セブン-イレブン・ジャパンの業績が失速している要因

 そんな中、扇の要としてこれまでグループの業績をけん引してきたコンビニ事業が、日本のセブン-イレブン・ジャパン(以下SEJ)、北米のセブン-イレブン・インク共に失速状況にある。

 収益の落ち込み幅はセブン-イレブン・インクの方がより大きいのだが、同業他社との比較もあり、話はSEJに絞ることとする。2025年2月期の中間決算で、SEJの営業収益(売上高に相当するフランチャイズ加盟店からのロイヤルティ収入。チェーン全店売上高は別)は4623億円で前年同期比96.9%、営業利益は1277億円で同91.9%という結果だった。

 2位のファミリーマート(以下FM)は順に2575億円、517億円、3位のローソンが2054億円、319億円で、FMとローソンが共に増益で着地したのと比べ、SEJだけが減益だ。

 1店舗当たりの平均日販はSEJが70万円弱、FMとローソンが50万円台後半で、営業利益の額ともども、SEJとの差はまだ大きい。ただ、FMとローソンは以前の平均日販50万円台前半という水準からは上げてきており、プライベートブランド(PB)商品で価格据え置き増量キャンペーンを打った効果なども相まって、ジワジワと追い上げ傾向にある。

ローソンやファミリーマートにじわじわと追い上げられるセブン-イレブンローソンやファミリーマートにじわじわと追い上げられるセブン-イレブン(写真:共同通信社)

 SEJの失速原因は、「インフレ下、特に若年層がセブン-イレブンの商品は価格が高いと敬遠して客数減になったことが一番大きい」(永松文彦・SEJ社長)として、下期に入った9月以降は「うれしい値!」と銘打った、手ごろな価格帯の商品を270品目まで拡大。「週次、月次の売り上げ数字のモニタリングから課題を洗い出し、われわれセブン&アイHDとしても同じKPI(重要業績評価指標)を持って伴走したい」(井阪氏)と危機感を募らせている。

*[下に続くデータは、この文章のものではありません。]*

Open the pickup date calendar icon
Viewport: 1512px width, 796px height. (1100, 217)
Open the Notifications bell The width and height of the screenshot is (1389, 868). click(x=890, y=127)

 消費者から価格が高いと思われてきた点については、筆者も以前セブン-イレブンで買い物をした際、従来価格に比べた値上げ幅の大きさに驚いた商品があった。また、価格面以外でも、弁当の上げ底をはじめとした商品容器や包装について不満を漏らす消費者は少なくない。

 そんな中で、一度離れた消費者を呼び戻していくのはそう簡単なことではなく、前出の永松氏は「うれしい値!」について「価格が高いというイメージを払拭して変えていくためにも半年ぐらいは続けていく」としている。

 井阪氏も「業績が悪いのはお客さまの期待に応えられておらず、変化対応力が弱くなっているから。40年ぶりと言われるインフレはいわば所与の条件であり、その状況下でも伸びている流通業はあるのだから、変化対応のレスポンス、スピードを上げていくことに尽きる」と悔しさをにじませていた。